- Source text
Before we moved in together, I could blissfully leave anything and everything in purposeless piles throughout my apartment.  A stack of old magazines in one corner, a mountain of credit card offers in the other.  Scribbled notes with names, numbers and passwords were routinely shoved into one of many designated “junk” drawers.  But when you move in with the one you love…party is OVER! 
We quickly assessed each other’s strengths and weaknesses.  He likes to organize, I like to kill germs.  He likes to cook, I sometimes like to cook.  I enjoy doing dishes.  He hates laundry, I love it.  But despite our seemingly symbiotic cleaning orientations, I still bring a lot of insecurity into our relationship.  It’s not like I enjoy being disorganized, I just am.  Every so often I burn with shame when Peter gently inquires about a new stack of papers I have created. 

“Maybe, when you get a chance, we could go through these and see what you want to keep?” 

It’s then that I feel the weight of several generations of wifely expectations on my shoulders.  And let me be clear, Peter in no way puts pressure on me to assume the traditional role of female housekeeper.  I put the pressure on myself.  Despite a fair division of labor in our household, I still feel guilty that I do not excel at housekeeping and organization.  When you grow up watching women do just that, it’s hard to separate yourself from that role.  I never feel like I do enough.  I can always be doing more.  I should clean the inside of the refrigerator, vacuum under the couch, wash the windows, donate old clothes, clean out of the Tupperware with the weird, old leftovers, and on and on and on…

I think that’s why I enjoy disinfecting, because it’s so final.  You can see and smell the results.  I can point to the toilet and say, “I did that.  I got on my knees and scrubbed that baby clean.” 

Those five minutes of backbreaking work make me feel a tiny bit better about myself.  For a brief moment, I really feel like a woman. 

Crazy, huh?

-Cathleen

7 Comments

  • I think it’s interesting that the banner of your blog here depicts a woman with a toilet brush in her hand. Why the image to illustrate the concept of “wife”?

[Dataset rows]
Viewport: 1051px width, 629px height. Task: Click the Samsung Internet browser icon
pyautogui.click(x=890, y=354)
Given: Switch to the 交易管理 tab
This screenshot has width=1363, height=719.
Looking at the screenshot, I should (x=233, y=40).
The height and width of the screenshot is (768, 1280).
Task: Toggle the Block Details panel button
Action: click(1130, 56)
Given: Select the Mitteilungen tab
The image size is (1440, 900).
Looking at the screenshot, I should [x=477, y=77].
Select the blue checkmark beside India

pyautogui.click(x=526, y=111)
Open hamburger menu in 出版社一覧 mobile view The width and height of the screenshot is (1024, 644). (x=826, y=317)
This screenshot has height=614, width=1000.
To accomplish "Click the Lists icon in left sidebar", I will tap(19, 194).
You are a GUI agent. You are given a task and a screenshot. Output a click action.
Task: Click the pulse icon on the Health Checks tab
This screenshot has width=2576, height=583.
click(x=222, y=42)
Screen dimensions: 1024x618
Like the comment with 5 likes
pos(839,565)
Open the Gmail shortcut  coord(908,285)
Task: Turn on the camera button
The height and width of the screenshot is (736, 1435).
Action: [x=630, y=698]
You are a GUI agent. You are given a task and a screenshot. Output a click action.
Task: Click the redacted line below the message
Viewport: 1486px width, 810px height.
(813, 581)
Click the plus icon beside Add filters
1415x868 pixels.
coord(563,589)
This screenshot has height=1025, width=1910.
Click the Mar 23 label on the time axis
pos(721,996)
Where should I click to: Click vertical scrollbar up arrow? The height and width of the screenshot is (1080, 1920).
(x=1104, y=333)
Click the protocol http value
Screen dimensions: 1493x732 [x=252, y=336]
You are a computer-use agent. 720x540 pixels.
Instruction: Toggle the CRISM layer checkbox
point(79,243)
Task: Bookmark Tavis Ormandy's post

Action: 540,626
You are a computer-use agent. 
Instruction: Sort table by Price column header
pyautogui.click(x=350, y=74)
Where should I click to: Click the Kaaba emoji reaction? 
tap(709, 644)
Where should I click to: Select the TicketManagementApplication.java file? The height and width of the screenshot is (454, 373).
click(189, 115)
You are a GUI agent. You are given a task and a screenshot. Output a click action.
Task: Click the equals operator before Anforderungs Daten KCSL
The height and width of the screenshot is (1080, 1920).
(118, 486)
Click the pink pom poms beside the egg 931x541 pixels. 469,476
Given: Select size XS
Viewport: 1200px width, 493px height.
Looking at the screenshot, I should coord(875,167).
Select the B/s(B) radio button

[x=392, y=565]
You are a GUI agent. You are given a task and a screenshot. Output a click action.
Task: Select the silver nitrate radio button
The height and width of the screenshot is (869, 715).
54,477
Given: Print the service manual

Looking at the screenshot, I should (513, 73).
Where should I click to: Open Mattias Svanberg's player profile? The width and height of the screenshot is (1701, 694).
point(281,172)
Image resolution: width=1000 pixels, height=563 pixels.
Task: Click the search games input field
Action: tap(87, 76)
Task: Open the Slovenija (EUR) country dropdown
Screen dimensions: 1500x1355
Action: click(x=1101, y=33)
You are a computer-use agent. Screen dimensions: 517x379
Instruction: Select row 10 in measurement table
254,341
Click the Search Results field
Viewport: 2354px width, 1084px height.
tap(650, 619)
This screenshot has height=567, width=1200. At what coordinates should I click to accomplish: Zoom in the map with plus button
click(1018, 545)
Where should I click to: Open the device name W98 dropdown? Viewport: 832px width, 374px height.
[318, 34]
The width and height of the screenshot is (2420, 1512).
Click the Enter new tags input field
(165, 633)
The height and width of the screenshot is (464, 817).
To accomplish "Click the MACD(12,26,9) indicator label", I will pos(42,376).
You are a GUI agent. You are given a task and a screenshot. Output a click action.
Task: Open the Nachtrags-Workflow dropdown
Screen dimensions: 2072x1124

- Given request
Please return the passage from the blog post about housekeeping above, starting with "Before we moved" and going on through "love…party is OVER!".

- Finished exercise
Before we moved in together, I could blissfully leave anything and everything in purposeless piles throughout my apartment.  A stack of old magazines in one corner, a mountain of credit card offers in the other.  Scribbled notes with names, numbers and passwords were routinely shoved into one of many designated “junk” drawers.  But when you move in with the one you love…party is OVER!